Tuesday, March 01, 2005

Where Does it End?

About three blocks from where my wife and I used to live in the Edgewater neighborhood of Chicago a judge's husband and mother were executed. U.S. Judge Joan Lefkow had been threatened in the past by a hate group. Her life was thought to be in danger, but from the newspaper reports (Chicago Tribune and Chicago Sun Times) it appears that with the man who threatened her life in jail under the terrorism guidelines for incarceration, that the level of security was decreased. Now there is a woman who lost her elderly mother and her husband of 30 years, Michael. I know the type of building. A two-story greystone much like the one my wife and I lived in for five years. The Edgewater neighborhood is replete with these types of buildings. The area has long-established families and young professionals. The Lefkow's have four daughters. The youngest is still in high school. She will not have her father to walk her down the aisle, because her father is now dead. What message is sent to our society? The BTK mass murderer desperately sought attention to his gruesome deeds. He longed for notoriety. Now we can hope that he rots away in solitary confinement for the rest of his days. Let him languish in anonymity. Suicide bombers in Iraq and Israel kill dozens or more than one hundred. Each day seems to bring new attacks. Someone is shot in a radio studio or another rapper is killed and we don't blink an eye. Are we that desensitized to the violence? Why does it take a 9/11 to create communal outrage at the killing in our society? Each life is worthy of something. We are so concerned about putting people to death like Terri Schiavo , who has done nothing wrong except to be in a coma, that we cannot be bothered with real crimes unless they capture the headlines.
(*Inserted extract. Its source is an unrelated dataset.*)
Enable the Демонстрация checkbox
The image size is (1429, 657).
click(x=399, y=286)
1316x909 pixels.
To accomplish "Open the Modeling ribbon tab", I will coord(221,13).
I don't know where we start, but a good place may be to respect life from the beginning. Mother Teresa had the right frame of mind when she said, "But I feel that the greatest destroyer of peace today is abortion, because it is a war against the child - a direct killing of the innocent child - murder by the mother herself. And if we accept that a mother can kill her own child, how can we tell other people not to kill one another?" at the National Prayer Breakfast in 1994. We need to reflect on her words and her message. We need to pray fervently as she did for an end to the taking of innocent lives. We need to pray for life and peace. We need to pray for an end to the violence. Some days it seems to be our best hope.